Obvious Tree Hazard on Park Sledding Hill
Under traditional principles of landowner liability for negligence, the landowner generally owes a legal duty to guard, warn or make the premises reasonably safe for use by invitees. Invitees are those invited or encouraged to enter the premises for a particular public or business purpose, e.g., recreational use of a public park.
To make the premises reasonably safe for invitees, a landowner must inspect and repair or remove known or discoverable hazards within a reasonable time. In the alternative and/or where it is impossible or impractical to repair or remove known or discoverable hazards on the premises, a landowner may be required to provide an adequate warning of hazards on the premises. An adequate warning takes a hazard which is known by the landowner and communicates the general scope of the risk to the recreational user through the reasonable use of the recreational user’s senses. Conversely, there is generally no legal duty to warn invitees of hazardous conditions which are already either known or obvious through the reasonable use of one’s senses.

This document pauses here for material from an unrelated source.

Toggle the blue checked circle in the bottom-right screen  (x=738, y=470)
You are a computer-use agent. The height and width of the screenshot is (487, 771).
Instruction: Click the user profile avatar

Accordingly, within the context of landowner liability, there is generally no legal duty to guard or warn against open and obvious natural hazards. In most instances, such natural hazards come with the territory and recreational users, looking out reasonably for their own safety, should be able to avoid or protect themselves against such open and obvious dangers on the premises.
Although a landowner generally has no duty to protect invitees against open and obvious natural hazards on the premises, under what is sometimes referred to as the “distraction theory,” a landowner may still have a duty to guard or warn against an otherwise open and obvious hazard under limited circumstances where the landowner knows or should know that invitees will become “distracted” and not be able to avoid or protect themselves against an otherwise open and obvious hazard on the premises.
As a natural part of the terrain, trees generally pose an open and obvious hazard to recreational users, including the risk of colliding with trees during recreational activities. That being said, when the landowner locates trees in close proximity to a known recreational use area, like a sledding hill, it may turn what would otherwise be an open and obvious natural hazard into an unreasonably dangerous condition upon which to base landowner liability for negligence.
As illustrated by the case described herein, the trees at issue were not part of the original landscape and, more importantly, not necessarily an open and obvious natural condition under the circumstances. On the contrary, the allegedly dangerous tree hazard was a manmade condition created as part of a park reforestation project. Moreover, the potential hazard these trees posed to recreational users was known to the landowner, but not necessarily open and obvious to invitees on the premises. Further, invitees to a public park have a reasonable expectation of safety that the premises are not hazardous for foreseeable public recreational uses, like sledding on a sledding hill.
Even if open and obvious, under the distraction theory, the landowner perhaps should have known that recreational users could become distracted and not be able to protect themselves. Moreover, depending on the circumstances, a government agency that maintains land upon which the public is invited, like a public park, might be expected to anticipate harm to recreational users from otherwise open and obvious natural conditions.
Planner Ignored Forester
In the case of Connelly v. City of Omaha, 284 Neb. 131; 2012 Neb. LEXIS 94 (7/20/2012), Rachel and Chelsea Connelly were injured in Memorial Park in Omaha, Nebraska, when their saucer-type plastic sled collided with a tree. The Park was available for recreational purposes free of charge. The City was solely responsible for planting, maintaining, and removing all trees in the park. The City knew that the park had been used by the public for sledding for many years, and it was aware of prior incidents in which persons sledding in the park had collided with trees.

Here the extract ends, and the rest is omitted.